## TASK:
Filter the records for "computer" and keep each line that has it.

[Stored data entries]
****************************************

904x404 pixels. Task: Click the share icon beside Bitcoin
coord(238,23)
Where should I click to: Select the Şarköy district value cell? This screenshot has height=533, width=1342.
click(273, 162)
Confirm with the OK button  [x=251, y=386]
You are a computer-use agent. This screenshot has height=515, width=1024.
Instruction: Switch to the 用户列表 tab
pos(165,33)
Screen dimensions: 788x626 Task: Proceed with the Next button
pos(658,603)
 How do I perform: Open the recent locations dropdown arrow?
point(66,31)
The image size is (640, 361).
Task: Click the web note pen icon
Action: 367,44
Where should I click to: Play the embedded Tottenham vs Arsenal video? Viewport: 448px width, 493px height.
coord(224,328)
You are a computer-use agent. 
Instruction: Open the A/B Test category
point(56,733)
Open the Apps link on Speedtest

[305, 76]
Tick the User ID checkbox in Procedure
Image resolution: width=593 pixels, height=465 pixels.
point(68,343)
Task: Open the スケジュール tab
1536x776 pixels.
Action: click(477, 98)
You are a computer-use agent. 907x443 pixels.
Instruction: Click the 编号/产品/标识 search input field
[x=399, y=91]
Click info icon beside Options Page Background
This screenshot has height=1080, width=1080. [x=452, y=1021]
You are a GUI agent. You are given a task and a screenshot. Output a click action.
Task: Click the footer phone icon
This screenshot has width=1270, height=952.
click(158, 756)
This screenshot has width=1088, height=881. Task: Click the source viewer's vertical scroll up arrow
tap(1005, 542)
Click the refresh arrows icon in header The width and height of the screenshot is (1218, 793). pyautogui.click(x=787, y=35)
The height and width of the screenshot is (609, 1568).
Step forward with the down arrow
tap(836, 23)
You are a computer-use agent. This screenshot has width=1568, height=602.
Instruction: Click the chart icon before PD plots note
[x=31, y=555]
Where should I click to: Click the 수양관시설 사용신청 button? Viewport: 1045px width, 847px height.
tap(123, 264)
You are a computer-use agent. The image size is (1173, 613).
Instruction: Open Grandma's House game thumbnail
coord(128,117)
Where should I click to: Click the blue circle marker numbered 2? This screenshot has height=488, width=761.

****************************************

## RESULT OF THIS EXERCISE:
You are a computer-use agent. This screenshot has height=515, width=1024.
You are a computer-use agent. 
You are a computer-use agent. 907x443 pixels.
You are a computer-use agent. This screenshot has width=1568, height=602.
You are a computer-use agent. The image size is (1173, 613).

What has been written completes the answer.